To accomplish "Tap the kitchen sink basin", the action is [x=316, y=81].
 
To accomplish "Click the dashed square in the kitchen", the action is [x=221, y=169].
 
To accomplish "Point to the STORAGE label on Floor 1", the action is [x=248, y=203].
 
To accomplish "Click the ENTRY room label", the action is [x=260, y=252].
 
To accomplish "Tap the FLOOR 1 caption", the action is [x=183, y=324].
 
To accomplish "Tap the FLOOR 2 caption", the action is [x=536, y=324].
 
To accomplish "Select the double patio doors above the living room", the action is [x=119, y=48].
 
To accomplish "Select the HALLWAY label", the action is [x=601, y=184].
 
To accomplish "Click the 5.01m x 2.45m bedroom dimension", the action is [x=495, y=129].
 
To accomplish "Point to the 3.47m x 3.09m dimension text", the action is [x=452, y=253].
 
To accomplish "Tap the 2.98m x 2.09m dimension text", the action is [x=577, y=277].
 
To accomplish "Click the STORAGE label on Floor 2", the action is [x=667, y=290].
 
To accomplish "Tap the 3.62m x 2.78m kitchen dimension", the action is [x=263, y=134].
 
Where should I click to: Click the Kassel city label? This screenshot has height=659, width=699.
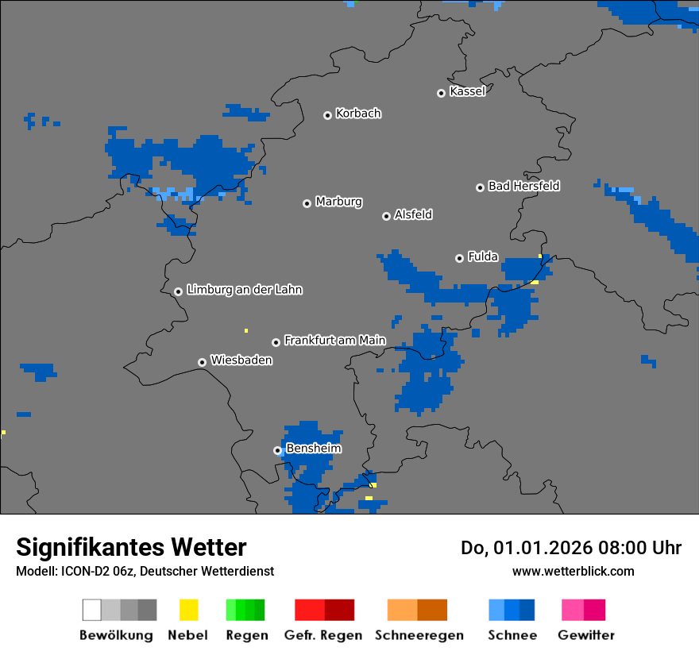[x=467, y=91]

* **TASK TO CARRY OUT**
Please update the entries above by replacing "To accomplish" with "To complete" everywhere it appears, keeping all other text unchanged and leaving out the pictures.

* **SOLUTION**
To complete "Tap the kitchen sink basin", the action is [x=316, y=81].
 
To complete "Click the dashed square in the kitchen", the action is [x=221, y=169].
 
To complete "Point to the STORAGE label on Floor 1", the action is [x=248, y=203].
 
To complete "Click the ENTRY room label", the action is [x=260, y=252].
 
To complete "Tap the FLOOR 1 caption", the action is [x=183, y=324].
 
To complete "Tap the FLOOR 2 caption", the action is [x=536, y=324].
 
To complete "Select the double patio doors above the living room", the action is [x=119, y=48].
 
To complete "Select the HALLWAY label", the action is [x=601, y=184].
 
To complete "Click the 5.01m x 2.45m bedroom dimension", the action is [x=495, y=129].
 
To complete "Point to the 3.47m x 3.09m dimension text", the action is [x=452, y=253].
 
To complete "Tap the 2.98m x 2.09m dimension text", the action is [x=577, y=277].
 
To complete "Click the STORAGE label on Floor 2", the action is [x=667, y=290].
 
To complete "Tap the 3.62m x 2.78m kitchen dimension", the action is [x=263, y=134].
 
Where should I click to: Click the Kassel city label? This screenshot has height=659, width=699.
[x=467, y=91]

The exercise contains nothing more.